The Story
Why it exists.
The beginning
Oliver Valverde created Resina in 2020 as part of a concentrated release year for his Madrid atelier. The brief was simple: build a fragrance around resin that didn't collapse into amber and vanilla convention. The name says everything. Resina, resin itself, unadorned, placed at the center of the composition rather than serving as a base note. Valverde had spent years working with raw ambroxan, green herbs, and mineral accords. For Resina, he reached further, pulling benzoin, labdanum, myrrh, and opoponax into a single accord that resists the usual heaviness of resin-forward compositions. The result is a fragrance that uses sweetness as a negotiating tool rather than a destination.
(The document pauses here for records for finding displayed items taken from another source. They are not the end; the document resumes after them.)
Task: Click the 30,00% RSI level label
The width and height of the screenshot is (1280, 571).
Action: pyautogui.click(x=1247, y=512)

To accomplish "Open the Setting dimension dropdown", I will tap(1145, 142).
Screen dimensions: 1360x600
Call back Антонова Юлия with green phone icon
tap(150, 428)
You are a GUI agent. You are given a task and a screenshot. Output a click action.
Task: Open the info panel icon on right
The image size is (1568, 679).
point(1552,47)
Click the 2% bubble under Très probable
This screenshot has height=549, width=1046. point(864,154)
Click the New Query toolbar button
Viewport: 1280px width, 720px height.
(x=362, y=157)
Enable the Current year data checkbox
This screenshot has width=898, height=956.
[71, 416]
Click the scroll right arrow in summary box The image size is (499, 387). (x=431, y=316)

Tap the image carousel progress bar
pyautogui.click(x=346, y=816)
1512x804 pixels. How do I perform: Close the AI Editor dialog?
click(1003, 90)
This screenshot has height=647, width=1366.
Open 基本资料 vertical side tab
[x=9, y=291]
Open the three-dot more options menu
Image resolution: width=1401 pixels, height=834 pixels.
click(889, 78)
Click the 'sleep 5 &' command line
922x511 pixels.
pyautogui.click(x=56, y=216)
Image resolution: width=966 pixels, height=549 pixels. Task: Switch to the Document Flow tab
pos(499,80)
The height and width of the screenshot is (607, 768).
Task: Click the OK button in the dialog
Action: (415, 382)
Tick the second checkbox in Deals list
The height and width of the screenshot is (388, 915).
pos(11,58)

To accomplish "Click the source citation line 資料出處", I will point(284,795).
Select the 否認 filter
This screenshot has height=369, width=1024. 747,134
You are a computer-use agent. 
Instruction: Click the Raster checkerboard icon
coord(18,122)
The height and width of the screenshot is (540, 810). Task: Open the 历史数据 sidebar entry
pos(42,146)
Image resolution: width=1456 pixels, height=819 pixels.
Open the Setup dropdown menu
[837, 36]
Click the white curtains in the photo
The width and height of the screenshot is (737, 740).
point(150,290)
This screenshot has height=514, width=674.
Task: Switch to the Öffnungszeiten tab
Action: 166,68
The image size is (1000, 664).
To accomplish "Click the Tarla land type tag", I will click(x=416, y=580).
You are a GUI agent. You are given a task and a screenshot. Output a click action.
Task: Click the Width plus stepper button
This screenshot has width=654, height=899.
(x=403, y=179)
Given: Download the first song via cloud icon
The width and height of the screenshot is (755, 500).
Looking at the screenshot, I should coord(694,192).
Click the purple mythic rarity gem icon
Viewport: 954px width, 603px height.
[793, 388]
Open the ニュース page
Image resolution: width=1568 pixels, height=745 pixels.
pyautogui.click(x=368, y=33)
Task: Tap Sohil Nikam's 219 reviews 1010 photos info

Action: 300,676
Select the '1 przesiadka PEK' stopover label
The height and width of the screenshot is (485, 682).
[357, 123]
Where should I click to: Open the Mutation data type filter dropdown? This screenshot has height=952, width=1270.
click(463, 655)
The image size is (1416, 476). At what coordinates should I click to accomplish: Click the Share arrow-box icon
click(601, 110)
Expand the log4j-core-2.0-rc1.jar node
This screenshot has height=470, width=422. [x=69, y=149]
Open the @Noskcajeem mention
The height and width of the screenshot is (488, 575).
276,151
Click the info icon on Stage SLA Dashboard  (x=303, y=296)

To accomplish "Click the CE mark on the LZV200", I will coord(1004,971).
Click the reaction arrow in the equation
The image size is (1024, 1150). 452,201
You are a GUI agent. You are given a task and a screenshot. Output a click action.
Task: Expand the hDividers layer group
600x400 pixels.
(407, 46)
What makes Resina unusual is the rooibos tea, an ingredient that rarely appears in Western perfumery. It brings an herbal, almost hay-like dryness that prevents the resin accord from ever becoming cloying. The coffee absolute adds a roasted bitterness that cuts through the honeyed warmth of benzoin and tolu balsam. Together, these materials create a resin that is dense but not syrupy. Smoky but not ashy. The star anise in the opening is the real tell: it announces something slightly medicinal, slightly spiced, before the composition settles into its warmer, more intimate register.
The evolution
On skin, Resina opens with star anise and elemi resin, a flicker of heat against cool, slightly camphorated spice. The aniseed quality fades within ten minutes as incense and fir balsam move into focus. The smoke isn't dramatic. It accumulates slowly, becoming more defined as the herbal heart of rooibos and ginger establishes itself. By the second hour, the composition has shifted entirely. Benzoin and labdanum dominate, with myrrh and tolu balsam adding depth and a faint leathery sweetness. The jasmine sambac, which was barely perceptible in the heart, re-emerges in the base as a warm, almost skin-like floral note. The drydown is powdery and honeyed, tonka bean absolute and vanilla absolute wrapping the resins into something that lingers close to the skin for hours. On fabric, expect the benzoin and smoke to last into the next day. The transformation from sharp anise to warm resin is the entire point: this is a fragrance that moves through its own character, arriving somewhere entirely different from where it started.
Cultural impact
Resina arrives in a niche perfumery landscape where resin compositions have become a crowded category. What distinguishes it is the rooibos tea, an ingredient more common in food and beverage than in fragrance, and the structural restraint that prevents the composition from collapsing into sweetness. The 2020 release year places it alongside a wave of experimental work from the Madrid atelier, each fragrance bearing the year in its title as a nod to the brand's chronological cataloguing approach.